Love, Loss and DIY Energy Experiments

I bought Pam Grout's book, E-Squared: Nine Do-It-Yourself Energy Experiments That Prove Your Thoughts Create Your Reality.  I'm always trying to convert my husband to the power of positivity and to convince him that he owns his thoughts and not the other way around.  So, I suggested that we do these experiments together.  To his credit, he has an open mind and he agreed.

The first experiment is asking God or the Universe (or whatever force greater than yourself that you're comfortable with) for an unexpected gift.  The book suggests putting a deadline of 48 hours on receiving your "gift".  We started on Saturday night, and agreed to talk about what we thought happened on Monday night.

Sunday afternoon, my husband went to bring the dog out to pee and she fell down.  She had begun to fall down a lot and I suspect age and hip dysplasia had a lot to do with it.  Except on Sunday, she couldn't get up again.  We brought her a blanket and moved her water dish and made her as comfortable as we could.

Luna was almost 16.  We had adopted her as an eight week old puppy form a local shelter.  My boys were 2 and 5.  (Now they are 17 and 20).  I'm an optimist but as minutes dragged into hours and she still couldn't get up, I couldn't really envision a scenario where she got well.

| Raw data |
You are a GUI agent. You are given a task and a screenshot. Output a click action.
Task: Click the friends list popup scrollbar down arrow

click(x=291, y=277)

==

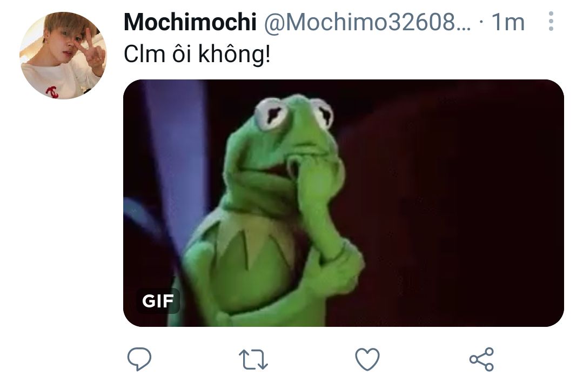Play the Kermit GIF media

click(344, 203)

| Your objective |
Using the post about the energy experiments, state whether each statement agrees with it. Answer yes or no and quote the words that decide it. 1. The husband declined to take part in the experiments. 2. The book recommends a 48-hour deadline for receiving the gift. 3. The couple agreed to discuss the results on Sunday night. Rely solely on the post about the energy experiments when responding.

| Expected output |
1. No: "To his credit, he has an open mind and he agreed."
2. Yes: "The book suggests putting a deadline of 48 hours on receiving your "gift"."
3. No: "agreed to talk about what we thought happened on Monday night."